Given problem:
Copy out the part of the rows that opens with the line containing "This screenshot has width=1366, height=768." and closes with the line containing "pyautogui.click(x=339, y=36)", replacing "Image resolution:" with "Screenshot size:" everywhere in it and changing nothing else.

────

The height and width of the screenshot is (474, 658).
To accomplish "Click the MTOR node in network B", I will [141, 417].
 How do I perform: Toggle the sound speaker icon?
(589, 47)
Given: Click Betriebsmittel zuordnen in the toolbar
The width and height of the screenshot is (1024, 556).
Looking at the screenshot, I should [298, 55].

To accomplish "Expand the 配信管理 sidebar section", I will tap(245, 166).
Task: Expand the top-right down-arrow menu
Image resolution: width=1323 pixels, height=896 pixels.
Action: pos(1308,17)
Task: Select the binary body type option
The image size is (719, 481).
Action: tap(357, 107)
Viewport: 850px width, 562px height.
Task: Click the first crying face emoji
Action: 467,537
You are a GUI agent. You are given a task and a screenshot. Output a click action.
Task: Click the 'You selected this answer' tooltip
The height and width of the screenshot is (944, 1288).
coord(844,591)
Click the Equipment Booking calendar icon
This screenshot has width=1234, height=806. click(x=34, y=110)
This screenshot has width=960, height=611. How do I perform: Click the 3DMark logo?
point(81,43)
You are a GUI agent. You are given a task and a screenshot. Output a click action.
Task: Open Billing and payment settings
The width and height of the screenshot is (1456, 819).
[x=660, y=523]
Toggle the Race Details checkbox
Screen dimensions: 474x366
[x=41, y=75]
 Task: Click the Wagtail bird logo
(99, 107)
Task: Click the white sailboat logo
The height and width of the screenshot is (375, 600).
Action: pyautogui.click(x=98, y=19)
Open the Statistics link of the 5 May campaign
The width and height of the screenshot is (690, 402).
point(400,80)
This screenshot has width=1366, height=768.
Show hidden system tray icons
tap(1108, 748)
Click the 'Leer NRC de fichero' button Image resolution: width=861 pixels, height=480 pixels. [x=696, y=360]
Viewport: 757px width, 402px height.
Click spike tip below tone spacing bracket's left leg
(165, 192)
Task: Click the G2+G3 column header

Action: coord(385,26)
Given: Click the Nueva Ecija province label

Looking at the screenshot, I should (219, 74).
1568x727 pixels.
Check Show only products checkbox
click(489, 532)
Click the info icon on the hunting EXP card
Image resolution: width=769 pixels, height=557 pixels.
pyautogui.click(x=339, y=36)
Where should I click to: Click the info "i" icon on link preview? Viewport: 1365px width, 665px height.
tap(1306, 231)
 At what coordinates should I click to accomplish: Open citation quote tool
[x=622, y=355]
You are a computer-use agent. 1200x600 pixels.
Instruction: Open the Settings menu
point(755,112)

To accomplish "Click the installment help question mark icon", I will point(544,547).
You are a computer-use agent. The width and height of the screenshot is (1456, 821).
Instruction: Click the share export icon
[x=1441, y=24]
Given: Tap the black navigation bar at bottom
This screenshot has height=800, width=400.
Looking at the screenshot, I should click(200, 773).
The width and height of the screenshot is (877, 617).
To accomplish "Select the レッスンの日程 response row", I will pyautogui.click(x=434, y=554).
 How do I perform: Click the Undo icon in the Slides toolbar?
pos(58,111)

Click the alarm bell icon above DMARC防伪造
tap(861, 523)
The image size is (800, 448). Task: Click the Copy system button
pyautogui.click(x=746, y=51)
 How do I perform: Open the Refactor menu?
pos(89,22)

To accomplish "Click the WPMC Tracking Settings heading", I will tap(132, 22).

────

The answer:
This screenshot has width=1366, height=768.
Show hidden system tray icons
tap(1108, 748)
Click the 'Leer NRC de fichero' button Screenshot size: width=861 pixels, height=480 pixels. [x=696, y=360]
Viewport: 757px width, 402px height.
Click spike tip below tone spacing bracket's left leg
(165, 192)
Task: Click the G2+G3 column header

Action: coord(385,26)
Given: Click the Nueva Ecija province label

Looking at the screenshot, I should (219, 74).
1568x727 pixels.
Check Show only products checkbox
click(489, 532)
Click the info icon on the hunting EXP card
Screenshot size: width=769 pixels, height=557 pixels.
pyautogui.click(x=339, y=36)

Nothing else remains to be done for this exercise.